In the exhibition space highlighting psychedelic rock music posters, visitors were encouraged to make their own rock music posters in the Side Trip gallery:

“Rather than giving people blank sheets of paper and markers (and reaching a narrow audience of self-motivated creators)… visitors were offered clipboards with transparencies attached.  There were stacks of graphics – cut-out reproductions from real rock posters on display… could place under transparencies to rearrange and remix into poster designs of their own choosing.”  Posters took approximately 25 minutes to create.When completed, the visitor gave to a staffer who made a composite by copying it on color printer.  Then, the visitor was given the final poster and provided with option to post a copy in the gallery.

Results:  Out of 90,000 attendees, 37,000 posters were created.  That verges to nearly 45% participation from total number of attendees!

Why successful:  Visitors didn’t have to start with a blank slate.  They were provided “scaffolding.”


Nina Simon stresses the critical importance of scaffolding to participatory design.  We have seen in class the example of a good one in the Victoria and Albert Museums “Make an Arts and Crafts Title.”  We don’t have to create from a blank slate.

What exactly is scaffolding?  Simon elaborates on this and its formation from “instructional scaffolding” with its roots in education and contemorary learning theory.

Some good quotes about scaffolding:

  1. Instructional Scaffolding is where “educators or educational material provides supportive resources, tasks and guidance upon which learners can build their confidence and abilities.”
  2. “The best participatory experience are not wide open.  They are scaffolded to help people feel comfortable engagin the the activity.”
  3. Example of an open-ended, non-scaffolded experience: “What if I walked up to you on the street and asked you to make a video about your ideas of justice in the next three minutes?  Does that sound like a fun and rewarding casual activity to you?”
  4. An open-ended, non-scaffolded experience can “feel daunting to would-be participants.”

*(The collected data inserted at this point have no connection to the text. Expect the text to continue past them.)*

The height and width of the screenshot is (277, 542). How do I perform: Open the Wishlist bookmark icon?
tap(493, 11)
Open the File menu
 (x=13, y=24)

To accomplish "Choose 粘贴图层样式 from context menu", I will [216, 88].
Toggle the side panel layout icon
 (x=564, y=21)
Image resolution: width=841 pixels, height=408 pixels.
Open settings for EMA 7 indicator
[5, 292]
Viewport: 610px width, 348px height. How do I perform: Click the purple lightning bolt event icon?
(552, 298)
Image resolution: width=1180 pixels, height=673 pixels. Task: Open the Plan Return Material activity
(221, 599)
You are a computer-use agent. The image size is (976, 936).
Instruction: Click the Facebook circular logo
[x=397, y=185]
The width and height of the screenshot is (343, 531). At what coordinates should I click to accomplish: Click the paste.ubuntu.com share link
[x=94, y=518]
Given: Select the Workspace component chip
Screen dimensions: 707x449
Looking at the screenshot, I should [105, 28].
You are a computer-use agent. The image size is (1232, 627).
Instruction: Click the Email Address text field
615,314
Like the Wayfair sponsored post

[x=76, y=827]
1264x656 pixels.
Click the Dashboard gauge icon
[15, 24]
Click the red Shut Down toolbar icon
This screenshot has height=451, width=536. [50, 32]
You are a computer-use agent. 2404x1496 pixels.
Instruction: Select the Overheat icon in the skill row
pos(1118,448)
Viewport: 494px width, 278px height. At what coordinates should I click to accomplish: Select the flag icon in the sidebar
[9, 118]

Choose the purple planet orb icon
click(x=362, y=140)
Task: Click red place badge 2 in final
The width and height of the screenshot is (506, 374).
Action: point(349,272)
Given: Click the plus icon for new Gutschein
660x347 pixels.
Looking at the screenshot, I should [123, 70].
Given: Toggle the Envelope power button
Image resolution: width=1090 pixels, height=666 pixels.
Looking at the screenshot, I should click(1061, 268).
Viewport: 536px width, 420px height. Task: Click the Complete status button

Another juicy gem is her presentation of the 5 stages of social participation…

The 5 Stages of Social Participation (from Me to We):

Stage 1:  Individual Consumes Content

Stage 2: Individual Interacts with Content

Stage 3: Individual Interactions are Networked in Aggregate

Stage 4: Individual Interactions are Networked for Social Use

Stage 5: Individuals Engage with Each Other Socially

Simon applies these 5 stages wonderfully in the case study of the successful incorporation of all 5 stages in Nike’s product Nike+, a combined iPod/Shoe product to track one’s running.  It is too good to highlight and I’d suggest if you have the time to read it.  It illustrates the five stages and is directly applicable to designing the participatory museum experience.

Other good gems from this article is how she describes how YouTube is a successful participatory experience and the real reason it is successful, that encourages “diverse forms of participation.”

These diverse forms of participation are elaborated in her discussion of what participation looks like:

1. Creators

2. Critics

3. Collectors

4. Joiners

5. Spectators

6. Inactives

What is quite fascinating is that only .16% of YouTube visitors upload a video and only .2% of Flickr visitors post a photo.  Wow!  She stresses that although the quantity of creators are small, participation (and why social media, YouTube, Flickr, etc. are popular) and mini-creation takes place in the form of collectors, joiners, critics, and even spectators.

Attribution: Simon, Nina. The Participatory Museum. Santa Cruz: Museum 2.0, 2010.